AVAILABLE RECORDS ->
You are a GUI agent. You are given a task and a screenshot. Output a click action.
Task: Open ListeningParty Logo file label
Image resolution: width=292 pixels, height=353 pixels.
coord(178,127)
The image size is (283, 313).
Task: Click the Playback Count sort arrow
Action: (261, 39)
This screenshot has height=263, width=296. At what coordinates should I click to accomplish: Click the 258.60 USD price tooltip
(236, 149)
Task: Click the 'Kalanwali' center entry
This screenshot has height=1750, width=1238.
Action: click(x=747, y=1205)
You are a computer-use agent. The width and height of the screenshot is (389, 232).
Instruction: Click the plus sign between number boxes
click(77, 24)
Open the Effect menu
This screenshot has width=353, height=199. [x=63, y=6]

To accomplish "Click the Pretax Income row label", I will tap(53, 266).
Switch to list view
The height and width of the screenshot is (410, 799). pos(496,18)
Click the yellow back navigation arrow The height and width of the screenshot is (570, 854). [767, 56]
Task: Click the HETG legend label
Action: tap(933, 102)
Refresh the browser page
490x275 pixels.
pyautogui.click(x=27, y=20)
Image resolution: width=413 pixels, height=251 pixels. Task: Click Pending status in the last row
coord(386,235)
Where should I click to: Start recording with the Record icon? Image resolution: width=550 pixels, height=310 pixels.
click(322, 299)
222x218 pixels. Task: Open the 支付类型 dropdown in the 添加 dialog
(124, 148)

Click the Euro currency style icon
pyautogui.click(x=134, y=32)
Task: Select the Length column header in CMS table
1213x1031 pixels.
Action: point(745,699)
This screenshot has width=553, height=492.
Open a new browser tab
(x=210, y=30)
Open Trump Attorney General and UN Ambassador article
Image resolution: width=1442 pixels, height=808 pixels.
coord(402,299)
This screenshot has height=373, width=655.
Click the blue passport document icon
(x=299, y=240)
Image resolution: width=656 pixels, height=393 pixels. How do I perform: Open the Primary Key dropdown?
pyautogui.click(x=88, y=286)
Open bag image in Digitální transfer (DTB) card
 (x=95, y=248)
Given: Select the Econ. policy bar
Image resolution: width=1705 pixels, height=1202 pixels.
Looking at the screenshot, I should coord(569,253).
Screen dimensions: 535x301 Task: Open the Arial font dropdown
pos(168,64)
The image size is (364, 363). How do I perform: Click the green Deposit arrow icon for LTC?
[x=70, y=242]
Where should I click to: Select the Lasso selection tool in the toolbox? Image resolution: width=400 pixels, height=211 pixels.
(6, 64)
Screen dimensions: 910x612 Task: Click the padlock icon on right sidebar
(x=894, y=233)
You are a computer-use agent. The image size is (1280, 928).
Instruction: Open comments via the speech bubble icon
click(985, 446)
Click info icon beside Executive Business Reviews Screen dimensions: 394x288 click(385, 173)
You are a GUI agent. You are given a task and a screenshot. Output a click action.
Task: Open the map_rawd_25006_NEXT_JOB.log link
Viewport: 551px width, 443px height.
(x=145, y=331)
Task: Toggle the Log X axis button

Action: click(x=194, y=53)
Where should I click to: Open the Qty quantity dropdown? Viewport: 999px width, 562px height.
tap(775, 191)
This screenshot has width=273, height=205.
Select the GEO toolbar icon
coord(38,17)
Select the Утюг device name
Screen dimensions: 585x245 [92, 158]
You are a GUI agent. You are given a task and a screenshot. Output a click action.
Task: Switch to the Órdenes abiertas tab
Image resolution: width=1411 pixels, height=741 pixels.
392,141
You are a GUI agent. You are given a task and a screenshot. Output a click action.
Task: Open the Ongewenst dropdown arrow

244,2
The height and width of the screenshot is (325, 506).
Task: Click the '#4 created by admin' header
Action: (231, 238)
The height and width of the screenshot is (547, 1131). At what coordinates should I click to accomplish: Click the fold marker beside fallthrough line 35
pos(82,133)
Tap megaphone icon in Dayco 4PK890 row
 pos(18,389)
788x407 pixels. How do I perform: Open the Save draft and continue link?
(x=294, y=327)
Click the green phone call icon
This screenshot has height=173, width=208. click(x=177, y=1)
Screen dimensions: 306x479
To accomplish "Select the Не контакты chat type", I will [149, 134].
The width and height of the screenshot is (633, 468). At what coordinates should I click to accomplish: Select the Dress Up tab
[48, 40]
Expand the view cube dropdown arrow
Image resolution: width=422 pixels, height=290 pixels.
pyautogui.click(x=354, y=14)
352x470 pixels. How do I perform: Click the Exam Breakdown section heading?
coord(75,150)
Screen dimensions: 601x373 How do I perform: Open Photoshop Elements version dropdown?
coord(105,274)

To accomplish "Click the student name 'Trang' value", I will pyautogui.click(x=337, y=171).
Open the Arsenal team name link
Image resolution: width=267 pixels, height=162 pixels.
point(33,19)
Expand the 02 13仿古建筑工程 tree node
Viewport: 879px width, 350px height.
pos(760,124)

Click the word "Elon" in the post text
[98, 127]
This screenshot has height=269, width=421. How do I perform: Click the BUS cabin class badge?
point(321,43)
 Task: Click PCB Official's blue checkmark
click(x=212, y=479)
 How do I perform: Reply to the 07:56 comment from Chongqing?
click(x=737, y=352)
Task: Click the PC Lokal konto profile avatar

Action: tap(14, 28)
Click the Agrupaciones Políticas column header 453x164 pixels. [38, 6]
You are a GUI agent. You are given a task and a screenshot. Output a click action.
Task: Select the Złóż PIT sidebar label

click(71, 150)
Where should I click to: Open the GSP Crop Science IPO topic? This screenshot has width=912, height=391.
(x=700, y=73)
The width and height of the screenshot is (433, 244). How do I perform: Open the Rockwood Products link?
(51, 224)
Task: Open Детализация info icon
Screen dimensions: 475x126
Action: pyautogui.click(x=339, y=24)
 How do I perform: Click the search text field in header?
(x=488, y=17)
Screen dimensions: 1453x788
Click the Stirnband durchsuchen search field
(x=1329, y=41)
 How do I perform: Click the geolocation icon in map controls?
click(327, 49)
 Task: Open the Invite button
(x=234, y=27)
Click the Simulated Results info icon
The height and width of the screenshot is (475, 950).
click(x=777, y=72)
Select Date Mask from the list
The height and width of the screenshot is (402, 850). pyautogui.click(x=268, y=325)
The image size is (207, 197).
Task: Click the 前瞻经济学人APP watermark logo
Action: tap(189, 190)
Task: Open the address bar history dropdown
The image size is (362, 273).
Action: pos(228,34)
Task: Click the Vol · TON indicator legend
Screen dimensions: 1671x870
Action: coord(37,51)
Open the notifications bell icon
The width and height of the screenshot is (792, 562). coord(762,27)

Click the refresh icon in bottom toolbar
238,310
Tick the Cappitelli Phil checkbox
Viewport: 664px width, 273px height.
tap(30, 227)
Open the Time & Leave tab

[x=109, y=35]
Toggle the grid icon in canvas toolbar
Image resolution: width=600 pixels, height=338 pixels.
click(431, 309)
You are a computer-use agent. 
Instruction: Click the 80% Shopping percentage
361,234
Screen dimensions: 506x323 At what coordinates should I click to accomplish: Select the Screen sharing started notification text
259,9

YOUR INSTRUCTIONS -> What number of lines in the data above include the string "column"? Answer with that number only.

ANSWER BOX -> 2